A portion of the Sammamish Valley that sits alongside Woodinville is a designated Agricultural Production District, which means it’s protected farmland. Some of the tasting rooms are along the edge of the valley, in an area designated as a buffer between agricultural land and residential neighborhoods.

One is Castillo de Feliciana, which sells wines grown on a 66-acre estate south of Walla Walla. Like many other tasting rooms, the grapes are grown in Eastern Washington and the wine is sold across the mountains. About 75 percent of Castillo de Feliciana’s sales come from its Woodinville tasting room, said project manager Deloa Dalby.

The tasting room has “deep agricultural roots,” Dalby said. They don’t want the agricultural district across the street to change.


Within the valley sits Eunomia Farms, where Andrew Ely grows peas, tomatoes, kale, radishes and other produce on an acre. He says he has issues with drainage on his farm and worries about an increase in sewage and runoff that could flow into the farmland from the businesses across the street.

He also worries that the ordinance would bring more development to the Sammamish Valley.

“The question is, which direction do you want the Sammamish Valley to go? ” Ely said. “The Kent Valley is entirely gone, the Green River Valley in Auburn, that whole area has seen a transformation.

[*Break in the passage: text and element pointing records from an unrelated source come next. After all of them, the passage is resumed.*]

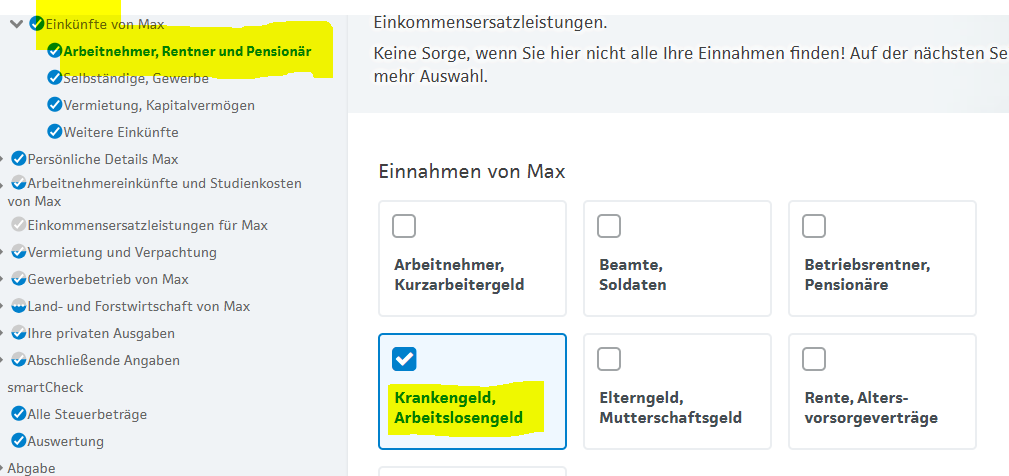Click check icon next to Auswertung
The width and height of the screenshot is (1009, 476).
pyautogui.click(x=18, y=441)
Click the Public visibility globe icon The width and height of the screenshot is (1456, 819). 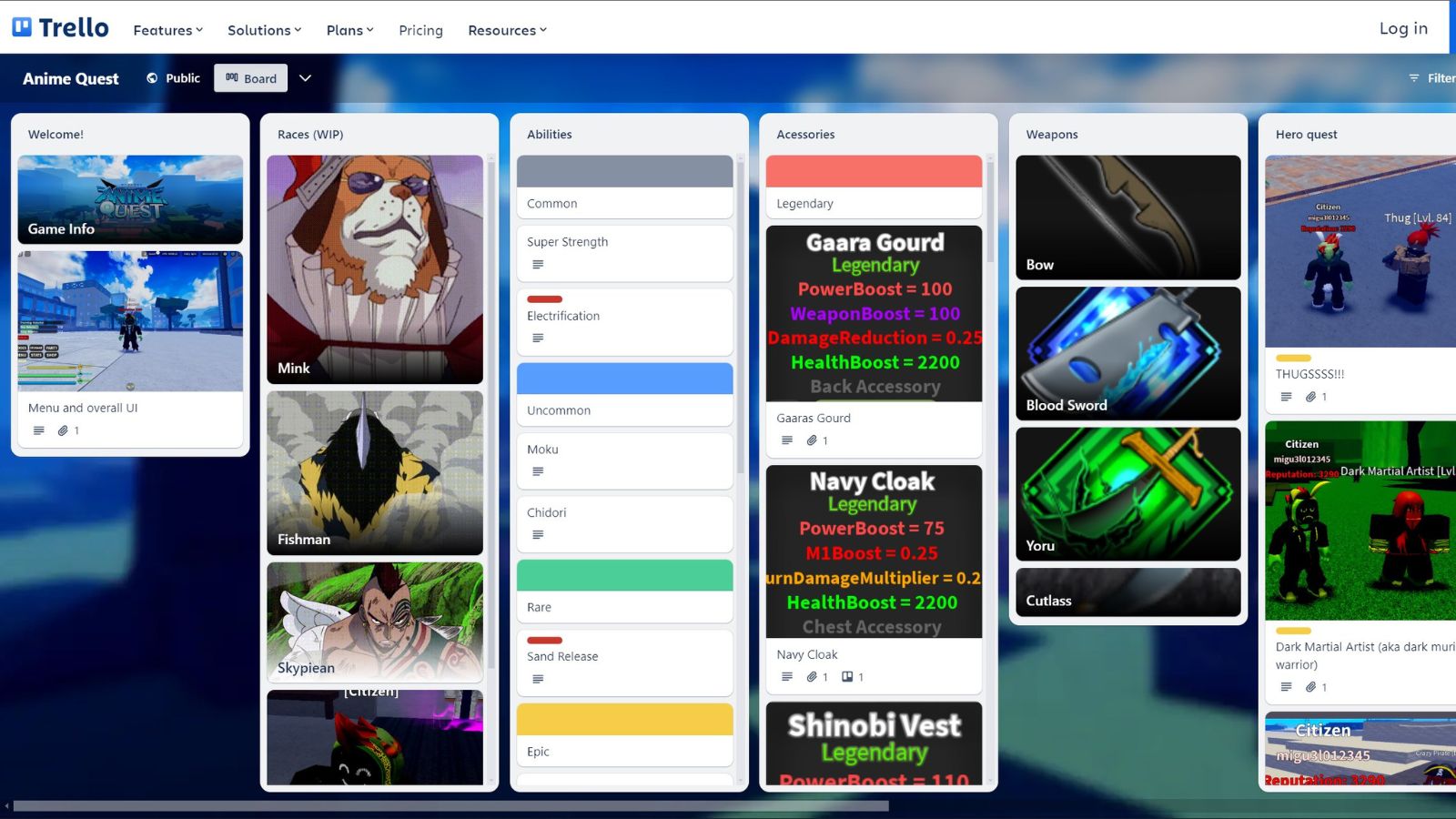152,78
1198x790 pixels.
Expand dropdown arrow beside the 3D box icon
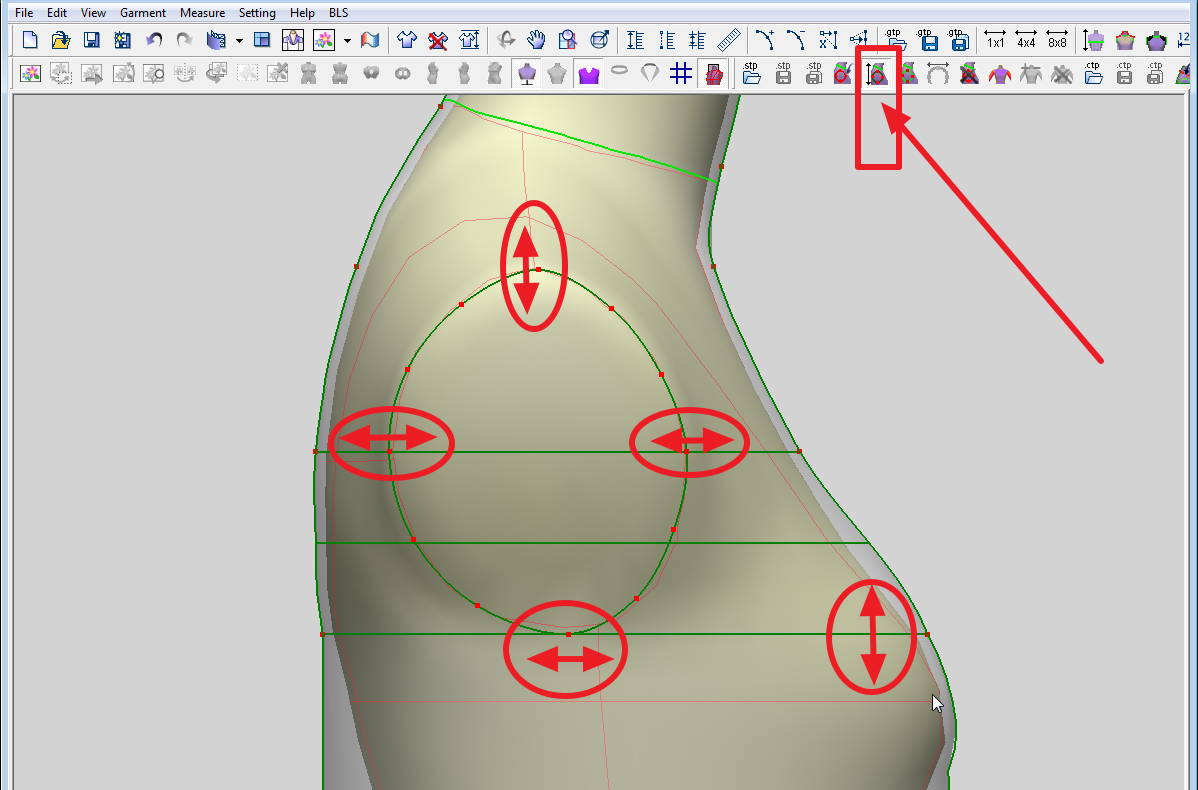click(239, 41)
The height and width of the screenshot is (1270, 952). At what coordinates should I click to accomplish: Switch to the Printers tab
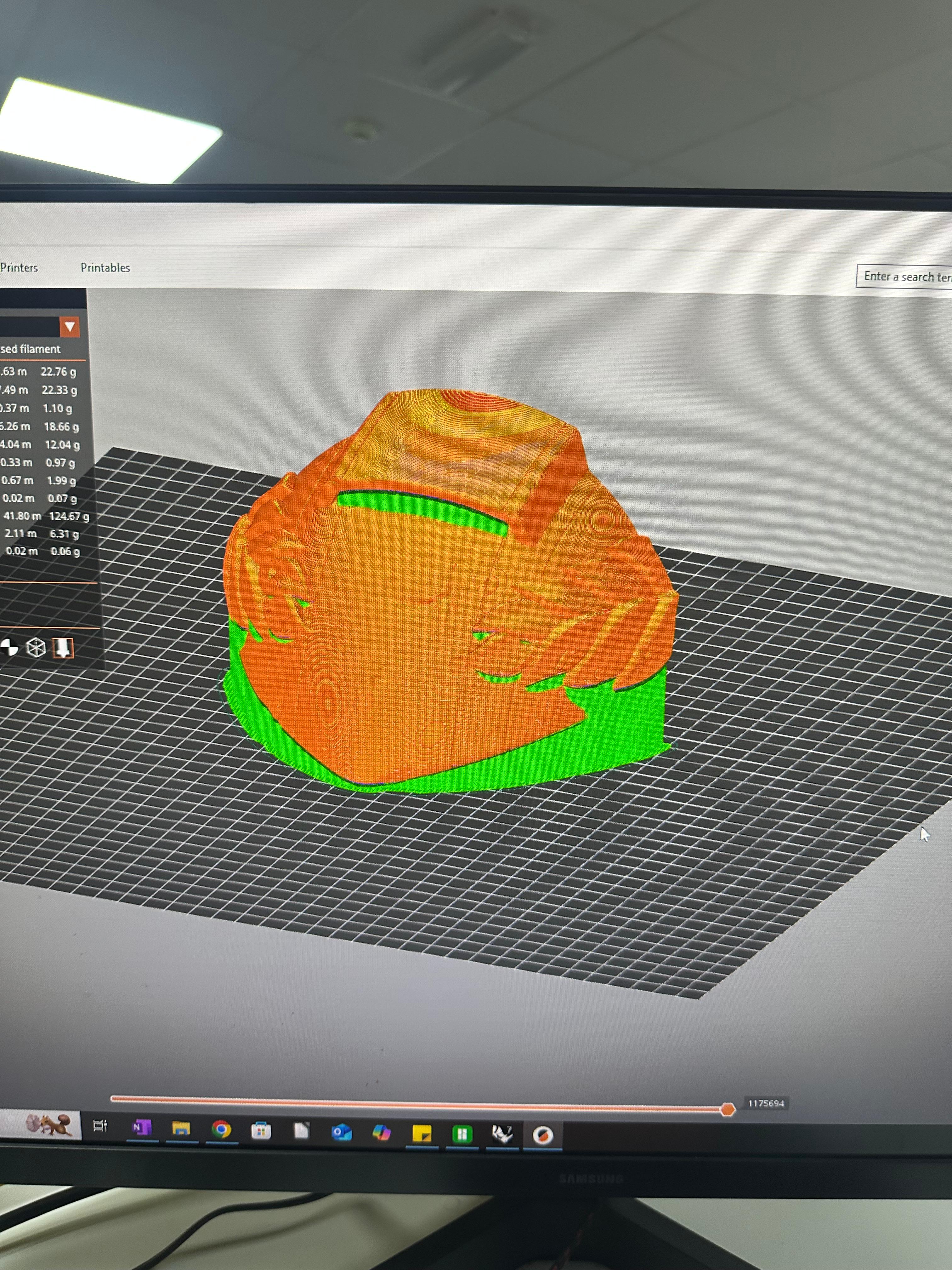point(20,267)
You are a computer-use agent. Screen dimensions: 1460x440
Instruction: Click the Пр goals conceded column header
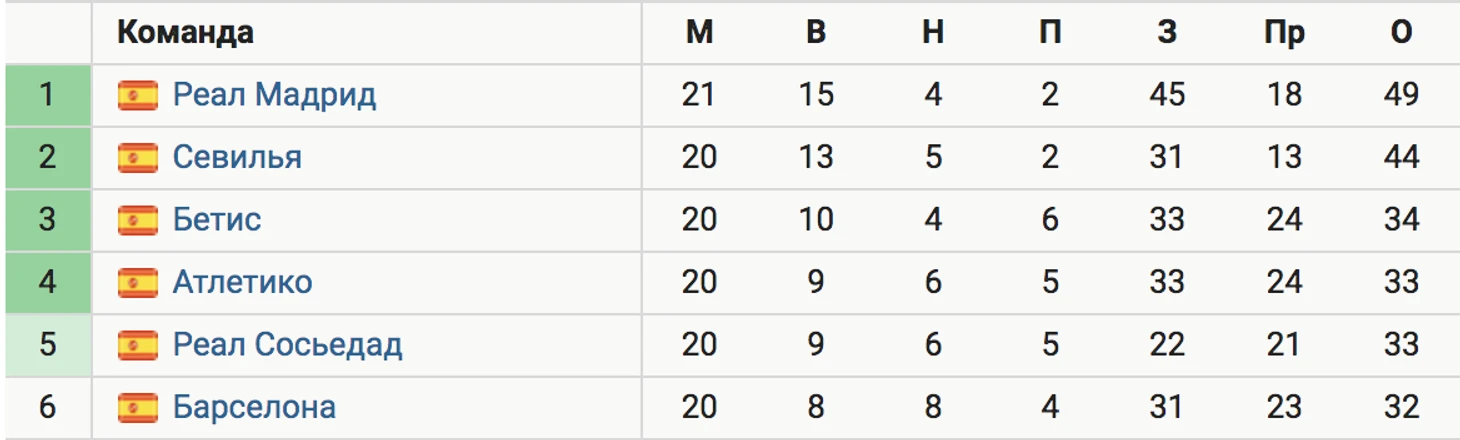(1284, 34)
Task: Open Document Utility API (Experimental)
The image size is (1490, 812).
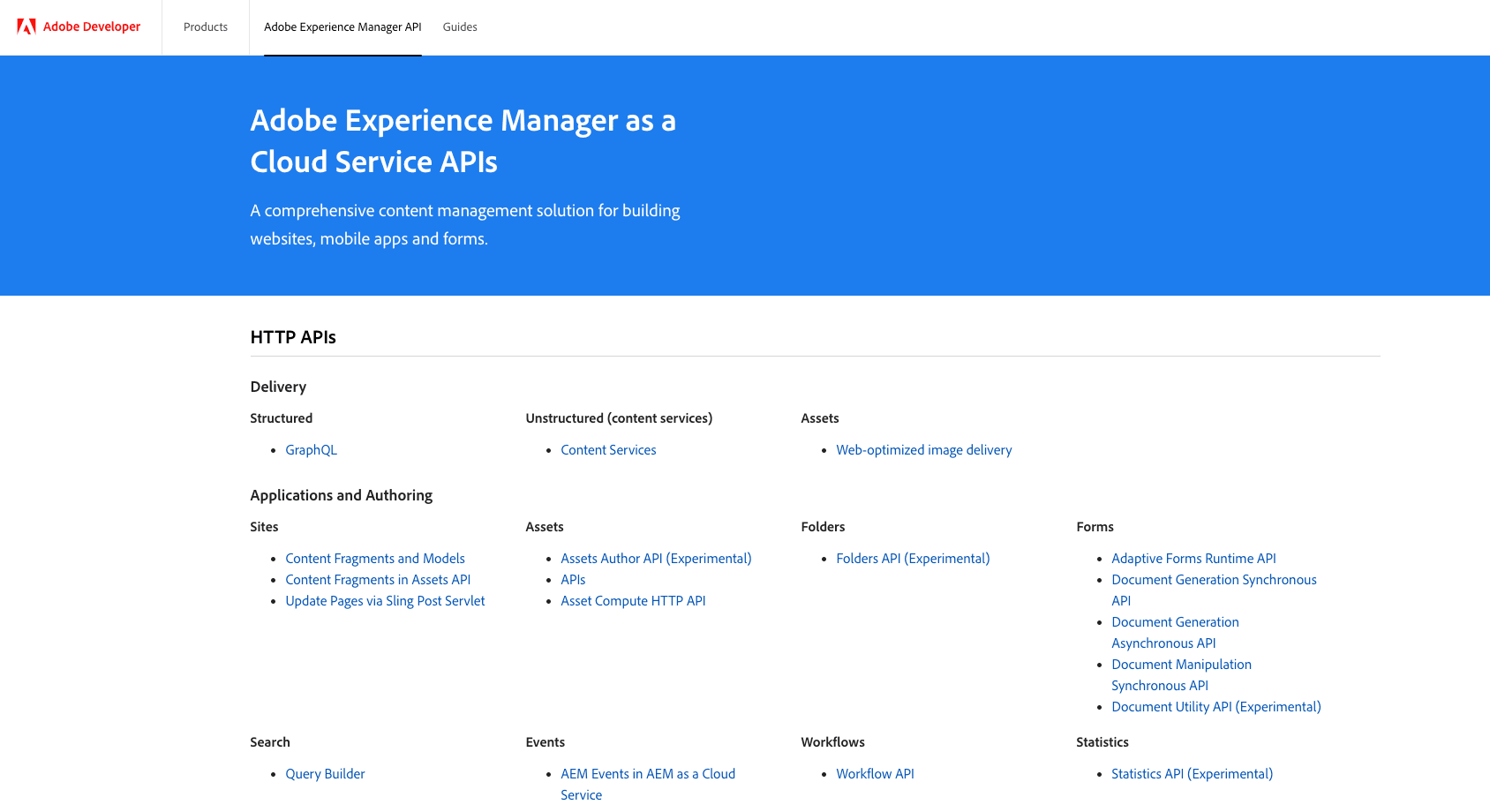Action: pos(1216,706)
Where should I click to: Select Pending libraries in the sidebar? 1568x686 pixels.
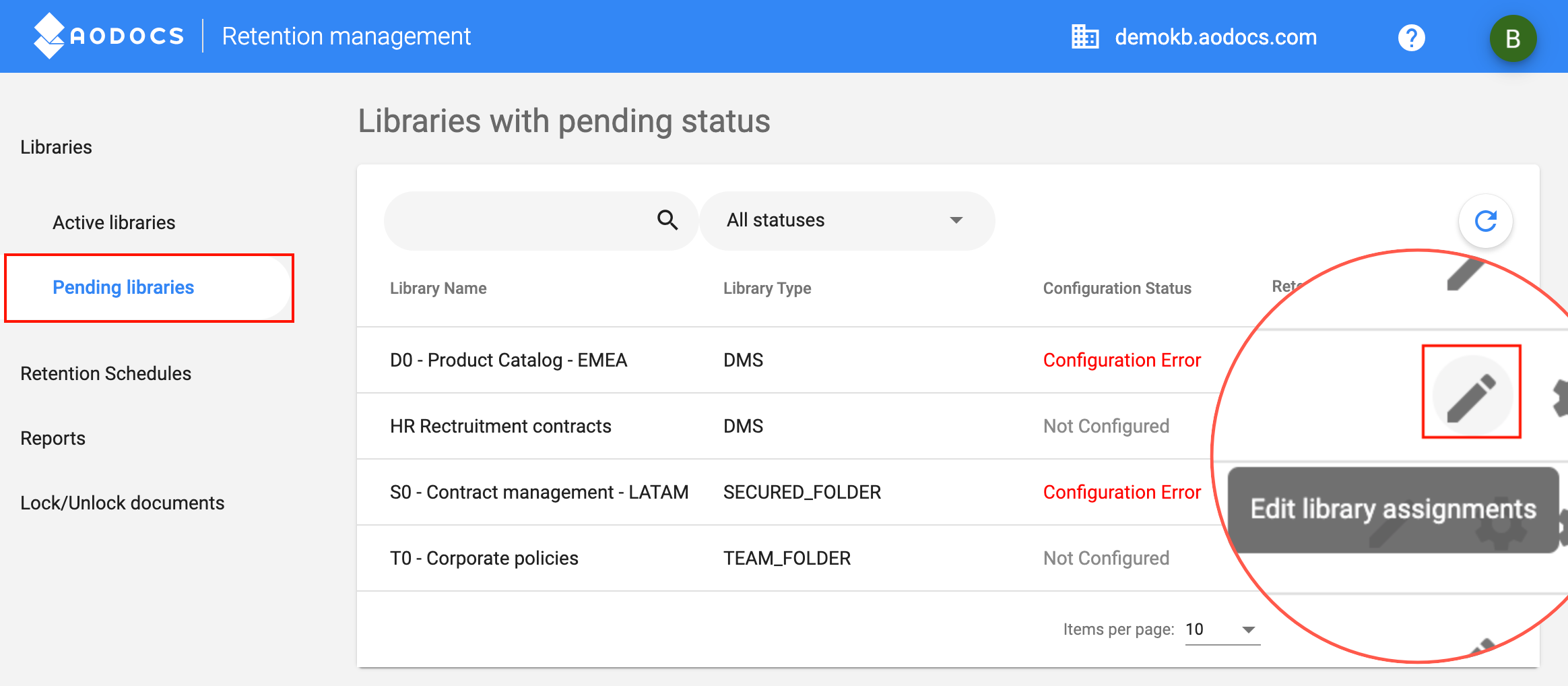tap(123, 287)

We know the pathway for when you open rural and agricultural land to commercialization.”

King County Councilmember Kathy Lambert, whose district includes a portion of Woodinville, said no one wants to see development of the agricultural district. However, she thinks that farms can benefit from the tasting rooms in rural areas.

“There are people who are enjoying these establishments on Friday or Saturday night, and they see these beautiful farms and decide ‘I am going to go buy something there,’ ” she said. “It’s a good symbiotic relationship.”

Ordinance opponents have suggested that the tasting rooms simply move their operations to the Woodinville urban area, joining dozens of other similar businesses. But owners say it’s not that easy.


“My farm can’t operate on a cement pad, but these tasting rooms can operate in any capacity, in any location,” Ely said.

Other critics like Serena Glover, founder of Friends of Sammamish Valley, call them “illegally operating bars,” because “they are drinking places, and they are not legal in rural areas.”

Matthews owner Cliff Otis disputes that description.

“There’s not one single thing we are doing that’s illegal,” he said, and noted that, unlike a bar with spirits and beer, they sell only their own wines.

The Otises acknowledge there have been missteps in the past, like an end-of-summer party in September 2017 that was attended by about 1,500 people. The crowd caused a traffic jam and many parked their cars across the street on protected farmland. The owners have since decided to relocate the party to a Snohomish farm.

“We listened, we heard, we changed,” said son Bryan Otis, national sales and marketing director for Matthews Winery. “We want to be good neighbors.”